2.—Wallflowers
These flowers are honest, brave things—just what you would expect from their name. They grow best on walls and ruins, in dry barren spots, where no other flower could find a living. Their flowers are brown, of the color of faithfulness, like the eyes of a collie dog. They are hardy, wiry, and contented. You may neglect them as much as you like, but they flourish. They have a heart like oak, and a constitution like iron. Wallflowers are the little brown friends of duty.
I think that God has written this lesson in them— “Be faithful, be honest, be brave, and do your duty.”
The difference between being bad and being good is just this; the bad man does what he likes, the good man does what he ought.
A camel driver once said to his camel, “Which do you prefer, to go up hill or down hill?”

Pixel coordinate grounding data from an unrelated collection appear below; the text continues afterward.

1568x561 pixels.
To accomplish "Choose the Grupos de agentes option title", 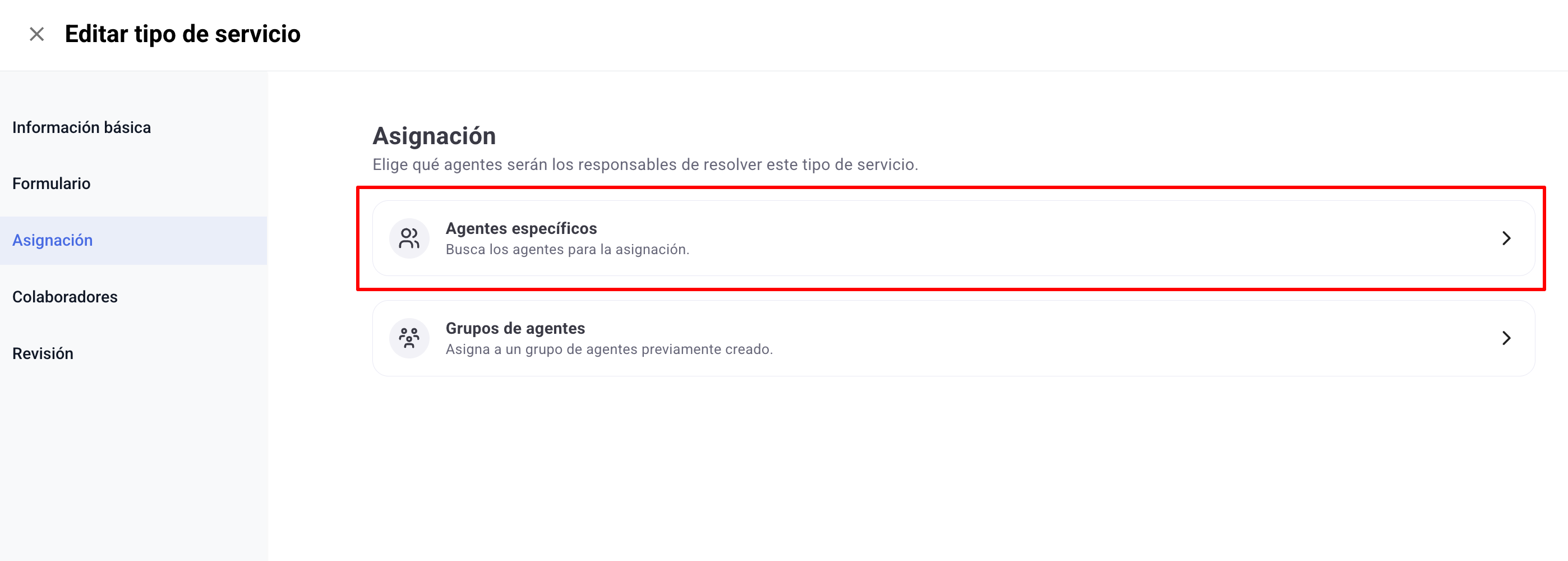I will [515, 328].
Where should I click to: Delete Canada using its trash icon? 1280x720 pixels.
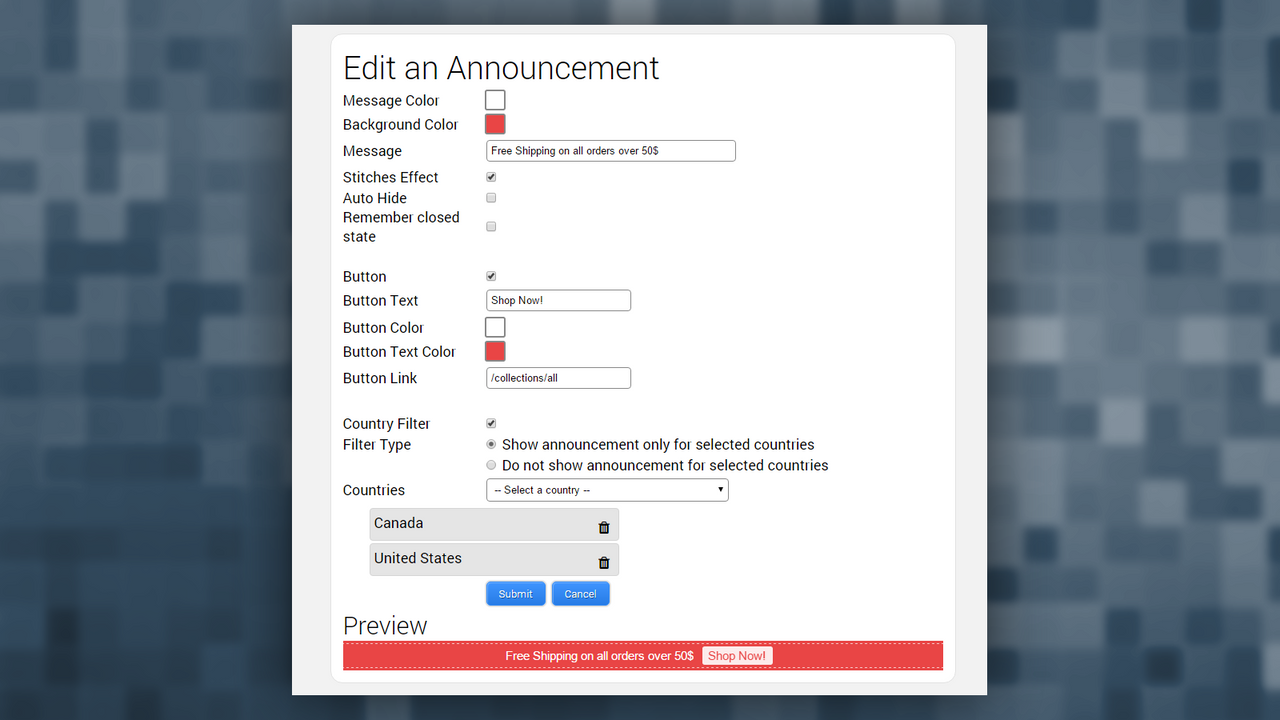click(x=603, y=526)
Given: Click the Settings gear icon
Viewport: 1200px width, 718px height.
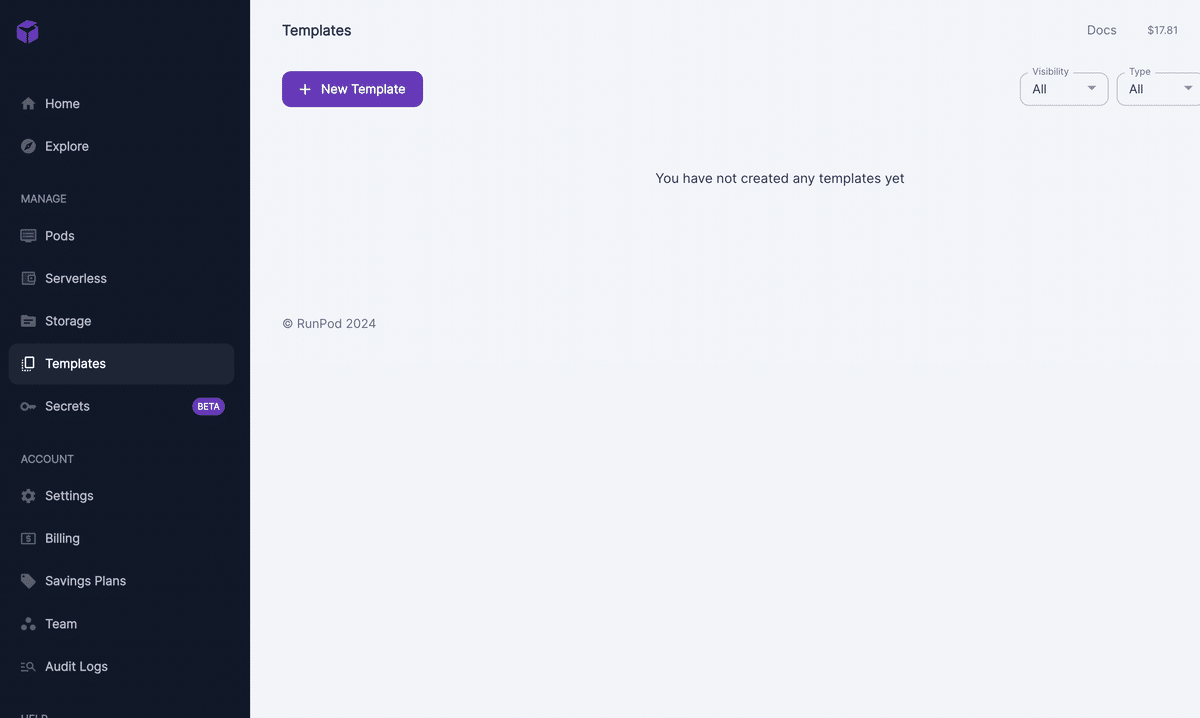Looking at the screenshot, I should (x=28, y=496).
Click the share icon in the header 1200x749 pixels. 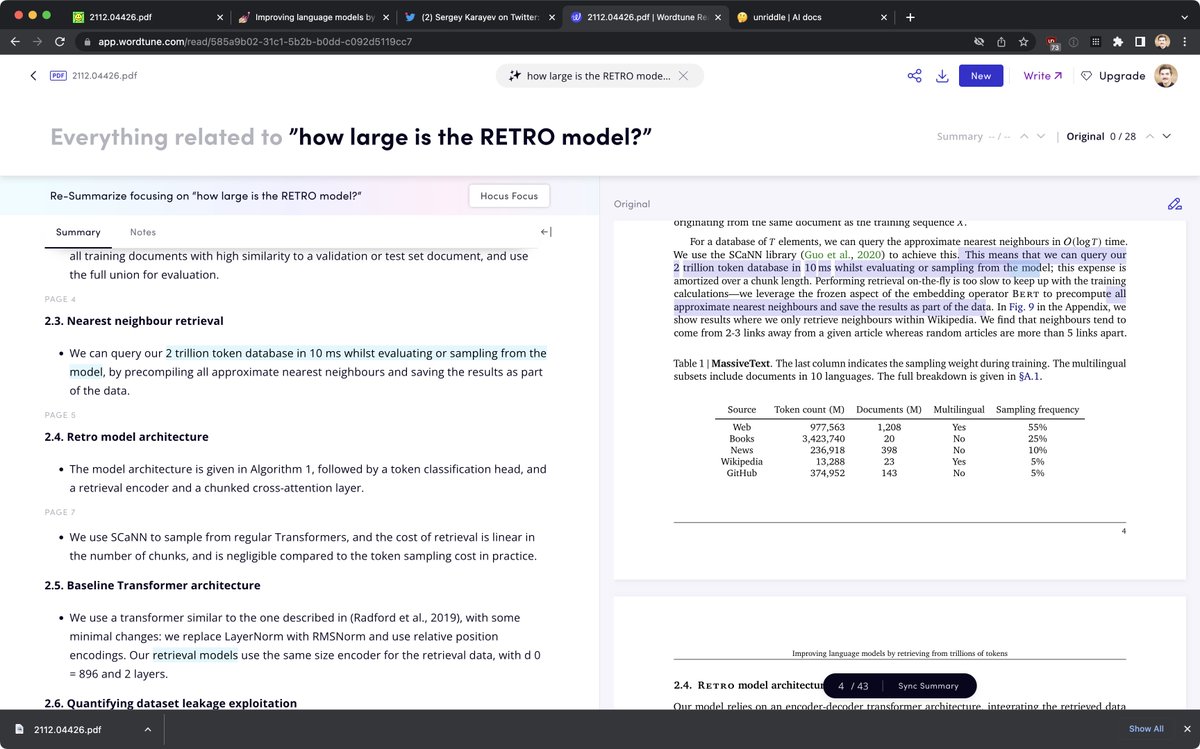coord(914,76)
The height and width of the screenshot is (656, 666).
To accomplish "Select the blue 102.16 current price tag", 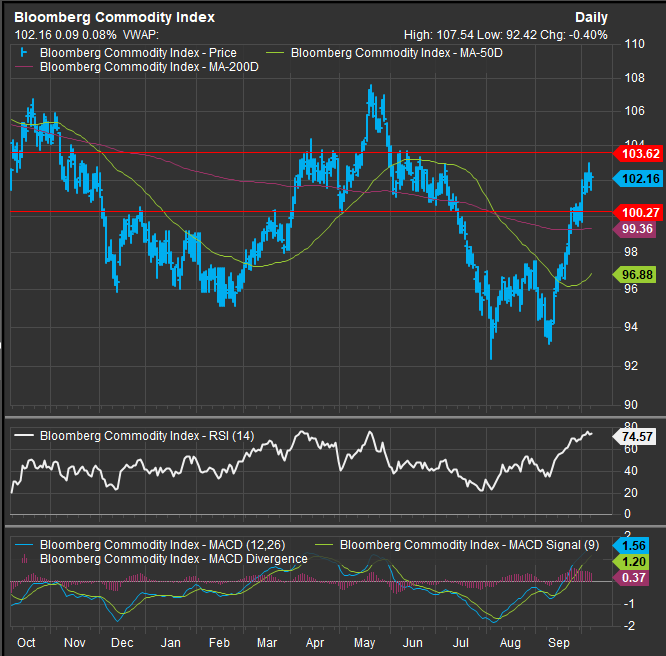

The camel replied, “If I go up hill, shall I have to carry anything?”
“Yes.”
“Shall I have to carry anything, if I go down hill?”
“Yes.”
“Well, I don’t mind whether it’s up hill or down hill, for I shall have to carry something, either way.”
The wallflower always carries a cross. It belongs to the cross-bearing family. Look at its brown petals, they are in the form of a cross.
Some people think that all heroes are in red, like soldiers. But I know heroes who just go stumping along to their work in plain brown corduroys, every day of the week, in rain or sunshine. I know heroes within four walls who do the dullest duties and seldom get a word of praise. There is more heroism in the plain brown clothes of the friends of duty than ever we dream of. “Be faithful, be honest, be true, and do your duty.”